The main quirks of Cold War Commander 2E (or 1E, really) are the commander-based activation system and regenerating hits. A commander may activate the same unit multiple times a turn, but it is increasingly harder to do, and units that have stopped receiving orders can’t be ordered anymore. Hits are easier to explain: if you have damaged but not destroyed a unit during your turn, they just regenerate to full at the end.
Of course, this a game of modern combat, so both rules and optional rules (which became available in the middle of editing the podcast) provide for ATGMs and their quirks, heliborne attacks, chemical munitions and napalm, and so on. The army lists are free and new ones are being added constantly. They cover the Cold War and, when appropriate, can reach into the 2000s.
At the basic level, Cold War Commander 2E is designed to play with 1 stand representing 1 platoon. Technically, going 1 stand:1 squad or 1 stand:1 company is possible and supported (that’s what we did for playtesting), but the rule abstraction gets real weird at that point. On the other hand, HQ units being abstract representation of command assets – yet their position on the battlefield also mattering – is already weird.
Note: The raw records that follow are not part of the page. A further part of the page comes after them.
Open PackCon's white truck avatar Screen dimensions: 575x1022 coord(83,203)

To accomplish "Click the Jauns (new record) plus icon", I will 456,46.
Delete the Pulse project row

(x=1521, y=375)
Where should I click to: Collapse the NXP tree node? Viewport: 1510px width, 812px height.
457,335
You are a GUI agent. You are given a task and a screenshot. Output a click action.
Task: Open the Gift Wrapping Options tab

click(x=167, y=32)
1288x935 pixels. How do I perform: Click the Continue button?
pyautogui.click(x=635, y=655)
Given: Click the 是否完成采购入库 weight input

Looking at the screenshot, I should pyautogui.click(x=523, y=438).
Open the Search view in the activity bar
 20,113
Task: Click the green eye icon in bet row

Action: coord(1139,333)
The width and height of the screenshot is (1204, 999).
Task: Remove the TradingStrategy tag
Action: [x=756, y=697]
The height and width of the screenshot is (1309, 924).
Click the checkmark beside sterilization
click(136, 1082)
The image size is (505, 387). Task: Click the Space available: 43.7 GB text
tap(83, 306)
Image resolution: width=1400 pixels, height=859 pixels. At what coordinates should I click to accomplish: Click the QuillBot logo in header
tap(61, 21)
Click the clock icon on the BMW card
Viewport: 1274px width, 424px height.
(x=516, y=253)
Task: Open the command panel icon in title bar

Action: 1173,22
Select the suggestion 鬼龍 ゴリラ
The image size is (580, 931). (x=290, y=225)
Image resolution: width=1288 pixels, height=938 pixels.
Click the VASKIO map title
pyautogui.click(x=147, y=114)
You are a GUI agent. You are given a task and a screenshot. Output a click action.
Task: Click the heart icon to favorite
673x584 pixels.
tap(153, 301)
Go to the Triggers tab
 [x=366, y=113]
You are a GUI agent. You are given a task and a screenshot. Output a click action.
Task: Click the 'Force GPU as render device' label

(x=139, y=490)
But unexpectedly for a solidly grog game, it’s really easy to run once you get the hand of the rules. The dice rolls aren’t too complicated, nor are you constantly rolling to roll. The dice pools can get a little silly (pictured above) when you use a three MLRS battery to fire a chemical bombardment on a town full of enemy troops, though.
But the big issue of Cold War Commander 2E is the rulebook. It needs more proofreading and playtesting by people that are unfamiliar with the system (like me). A lot of stuff is missing or unclear because it was ported directly from 1E. The errata thread is 8 pages at this points – that’s not counting the army list errata thread. And I if keep giving Chain of Command shit for existing with 28 pages of FAQ, then you can bet I’m mad at CWC.
Now, I did get my book for free from the devs, and it’s a digital copy that can be seamlessly updated via DriveThru. But as Pendraken boasted on their Twitter, the physical book has already sold copies in the hundreds, and those books are becoming increasingly obsolete. And that’s sad, because, like said, the game is good!
Would I play Cold War Commander 2E? Yes. It’s a better, more attractive game than, say, T eam Yankee. It has grog vibes without much grog crunch. It just needed more love and care put into making it as clear as possible – in both writing and formatting – before going out the door.